> TASK PROMPT: For the entries below, the expected answer is the line with "This screenshot has height=962, width=1283.", the line with "Open artist link", and every line between them, exactly as written, and nothing more.

(Collected data entries)
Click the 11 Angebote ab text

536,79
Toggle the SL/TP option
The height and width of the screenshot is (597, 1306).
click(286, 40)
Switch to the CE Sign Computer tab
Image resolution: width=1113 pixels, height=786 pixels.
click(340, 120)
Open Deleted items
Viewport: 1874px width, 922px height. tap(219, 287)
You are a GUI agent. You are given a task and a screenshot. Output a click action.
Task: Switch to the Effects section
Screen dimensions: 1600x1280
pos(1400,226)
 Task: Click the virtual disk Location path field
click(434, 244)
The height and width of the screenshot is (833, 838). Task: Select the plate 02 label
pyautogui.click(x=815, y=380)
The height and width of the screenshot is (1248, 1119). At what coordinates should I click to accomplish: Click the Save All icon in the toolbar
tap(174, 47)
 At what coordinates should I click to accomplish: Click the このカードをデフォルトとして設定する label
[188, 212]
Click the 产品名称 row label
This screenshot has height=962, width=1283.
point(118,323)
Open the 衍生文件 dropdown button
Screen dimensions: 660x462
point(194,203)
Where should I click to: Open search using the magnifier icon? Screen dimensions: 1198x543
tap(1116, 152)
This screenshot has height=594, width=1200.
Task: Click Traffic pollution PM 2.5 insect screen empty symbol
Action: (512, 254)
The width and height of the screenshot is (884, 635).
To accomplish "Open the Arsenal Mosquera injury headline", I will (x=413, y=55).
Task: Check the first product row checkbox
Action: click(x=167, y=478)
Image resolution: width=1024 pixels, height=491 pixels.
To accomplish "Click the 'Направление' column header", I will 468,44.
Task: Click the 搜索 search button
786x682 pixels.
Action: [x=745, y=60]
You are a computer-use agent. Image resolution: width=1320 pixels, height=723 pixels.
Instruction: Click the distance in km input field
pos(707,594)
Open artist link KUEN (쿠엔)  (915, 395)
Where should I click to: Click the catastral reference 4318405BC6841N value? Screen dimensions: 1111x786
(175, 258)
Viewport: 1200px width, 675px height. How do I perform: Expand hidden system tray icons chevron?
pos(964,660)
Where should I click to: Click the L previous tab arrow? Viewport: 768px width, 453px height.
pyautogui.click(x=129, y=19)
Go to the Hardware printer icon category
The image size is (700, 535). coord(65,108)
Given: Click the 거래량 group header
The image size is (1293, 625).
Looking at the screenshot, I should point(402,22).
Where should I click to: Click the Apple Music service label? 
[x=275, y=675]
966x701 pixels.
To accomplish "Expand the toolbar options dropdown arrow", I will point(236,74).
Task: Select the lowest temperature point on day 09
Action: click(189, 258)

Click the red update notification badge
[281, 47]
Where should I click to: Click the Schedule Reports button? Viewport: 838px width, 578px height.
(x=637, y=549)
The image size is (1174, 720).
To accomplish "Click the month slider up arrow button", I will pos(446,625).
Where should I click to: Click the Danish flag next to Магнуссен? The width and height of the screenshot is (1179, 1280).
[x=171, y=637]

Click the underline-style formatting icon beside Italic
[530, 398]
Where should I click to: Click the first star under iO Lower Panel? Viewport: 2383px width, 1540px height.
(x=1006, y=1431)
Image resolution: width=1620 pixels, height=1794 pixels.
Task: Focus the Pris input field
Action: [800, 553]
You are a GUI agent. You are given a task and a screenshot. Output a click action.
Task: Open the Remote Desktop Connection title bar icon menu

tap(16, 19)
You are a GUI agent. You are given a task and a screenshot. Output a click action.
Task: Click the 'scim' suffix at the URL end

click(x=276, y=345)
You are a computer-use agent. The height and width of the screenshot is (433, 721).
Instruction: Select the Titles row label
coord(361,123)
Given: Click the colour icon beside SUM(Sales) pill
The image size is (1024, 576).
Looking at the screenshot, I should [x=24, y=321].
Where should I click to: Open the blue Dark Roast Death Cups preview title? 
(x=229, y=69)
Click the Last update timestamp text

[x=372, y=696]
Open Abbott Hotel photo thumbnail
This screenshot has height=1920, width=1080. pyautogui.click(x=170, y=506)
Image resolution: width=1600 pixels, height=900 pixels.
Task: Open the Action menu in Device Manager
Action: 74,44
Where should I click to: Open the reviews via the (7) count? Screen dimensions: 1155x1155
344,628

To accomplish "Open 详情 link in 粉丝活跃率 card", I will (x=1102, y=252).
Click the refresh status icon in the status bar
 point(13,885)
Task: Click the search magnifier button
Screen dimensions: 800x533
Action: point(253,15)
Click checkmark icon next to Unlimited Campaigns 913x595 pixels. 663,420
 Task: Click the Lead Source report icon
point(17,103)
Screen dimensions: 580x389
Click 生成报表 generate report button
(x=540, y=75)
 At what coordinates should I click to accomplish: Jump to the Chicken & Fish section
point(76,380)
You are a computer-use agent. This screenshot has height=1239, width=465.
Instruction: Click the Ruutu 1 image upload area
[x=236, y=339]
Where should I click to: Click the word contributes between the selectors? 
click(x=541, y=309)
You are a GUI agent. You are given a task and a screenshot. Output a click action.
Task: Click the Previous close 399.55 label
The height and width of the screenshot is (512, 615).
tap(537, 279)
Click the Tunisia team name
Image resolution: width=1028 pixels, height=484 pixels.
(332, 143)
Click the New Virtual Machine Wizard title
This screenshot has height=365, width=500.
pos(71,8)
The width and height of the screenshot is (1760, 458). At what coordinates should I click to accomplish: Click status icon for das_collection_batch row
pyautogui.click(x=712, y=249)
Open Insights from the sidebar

> SOLUTION:
This screenshot has height=962, width=1283.
point(118,323)
Open the 衍生文件 dropdown button
Screen dimensions: 660x462
point(194,203)
Where should I click to: Open search using the magnifier icon? Screen dimensions: 1198x543
tap(1116, 152)
This screenshot has height=594, width=1200.
Task: Click Traffic pollution PM 2.5 insect screen empty symbol
Action: (512, 254)
The width and height of the screenshot is (884, 635).
To accomplish "Open the Arsenal Mosquera injury headline", I will (x=413, y=55).
Task: Check the first product row checkbox
Action: click(x=167, y=478)
Image resolution: width=1024 pixels, height=491 pixels.
To accomplish "Click the 'Направление' column header", I will 468,44.
Task: Click the 搜索 search button
786x682 pixels.
Action: [x=745, y=60]
You are a computer-use agent. Image resolution: width=1320 pixels, height=723 pixels.
Instruction: Click the distance in km input field
pos(707,594)
Open artist link KUEN (쿠엔)  (915, 395)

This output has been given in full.